George A. Romero
Filmmaker George A. Romero is considered the father of the modern zombie movie for creating such classic horror films as ‘Night of the Living Dead’ and ‘Dawn of the Dead.’
Who Was George A. Romero?
Legendary filmmaker George A. Romero was born on February 4, 1940, in the Bronx, New York. He started out making commercials and short films before moving on to feature films. His iconic movies, including Night of the Living Dead and Day of the Dead, he combines horror with social commentary and satire.
The son of a commercial artist, George Andrew Romero loved watching movies growing up. The Tales of Hoffman (1951), a film adaptation of an opera, was an early influence. As a teen, he borrowed the film numerous times, using a projector to watch it at home. Romero once said that only one other person took this movie out as much as he did, and the fellow fan turned out to be Martin Scorsese.
Romero studied the arts at Carnegie Mellon University in Pittsburgh, Pennsylvania. His interests included art, theater and design, as well as film. At the beginning of his career, Romero made short films and commercials, and one of his early breaks was making educational shorts for the PBS children's series Mister Rogers' Neighborhood.
'Night of the Living Dead'
George A. Romero established himself as the king of all zombie movies with his 1968 film Night of the Living Dead. In this pivotal black-and-white horror film, which was made for $100,000, a group of people seek refuge inside an old farmhouse to escape the clutches of flesh-eating zombies. The film stirred controversy because of its graphic violence, but also received praise for being a commentary about the modern society. With Duane Jones, a black actor, playing the lead role, audiences saw the movie reflect racial tensions in society.

Data extract:
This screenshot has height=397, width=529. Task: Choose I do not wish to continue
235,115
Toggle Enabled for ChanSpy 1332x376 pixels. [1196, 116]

Problem set:
1 > List every film that the text about George A. Romero names by title.
2 > Write the next part of the text about George A. Romero, picking up after its last sentence.

Solved tasks:
1 >
Night of the Living Dead
Dawn of the Dead
Day of the Dead
The Tales of Hoffman

2 >
“We never thought of it being a racial piece at all, never,” Romero said in 2014 an interview with NPR. “But because the character was played by an African-American, you almost don’t notice anything else. We didn’t realize that. Duane did. . .
"I think that was largely what made the film noticeable," he explained.
Romero once said that the zombies "don't particularly represent anything except a new society threatening to take over, and in this case devouring, literally, the old." And in the late 1960s, it was traditional American society trying to battle against the counterculture movement. It became part of his trademark style to mix horror, satire, and social commentary into his films.
Romero tried to branch out beyond zombies, but his efforts met with little success. There's Always Vanilla (1972), Hungry Wives (1973), and The Crazies (1973) proved to be disappointments. In 1978, Romero returned to the familiar conflict of humans versus zombies in the commercial and critical success Dawn of the Dead. This time around, the zombies pursue a group of people into a shopping mall, Romero's critique of the voracious consumerism of the day.
'Creepshow' & 'Day of the Dead'
In the next decades, Romero turned out some successes and some disappointments. His biker film Knightriders (1981), with a young Ed Harris in a featured role, proved to be a flop. Romero fared better when he teamed up with author Stephen King for the film Creepshow (1982), which was modeled after the horror comics of the 1950s. While not critically acclaimed, it did well enough at the box office to warrant a sequel, Creepshow 2 (1987). Romero also worked in television, serving as the host and a producer of Tales from the Darkside.
Never abandoning zombies for long, Romero released his third film in the series, Day of the Dead, in 1985. He dialed down some of the violent content to focus on character development. The film looks at scientific research and the military as the few remaining humans look for ways to retrain or enslave the zombie majority. One scientist tries to reprogram a zombie named Bub not to eat human flesh.
Romero was less prolific during the 1990s with only one major film to his credit. Again working on material by Stephen King, he directed the film adaptation of The Dark Half (1993), starring Timothy Hutton as a writer who battles his own fictional alter-ego.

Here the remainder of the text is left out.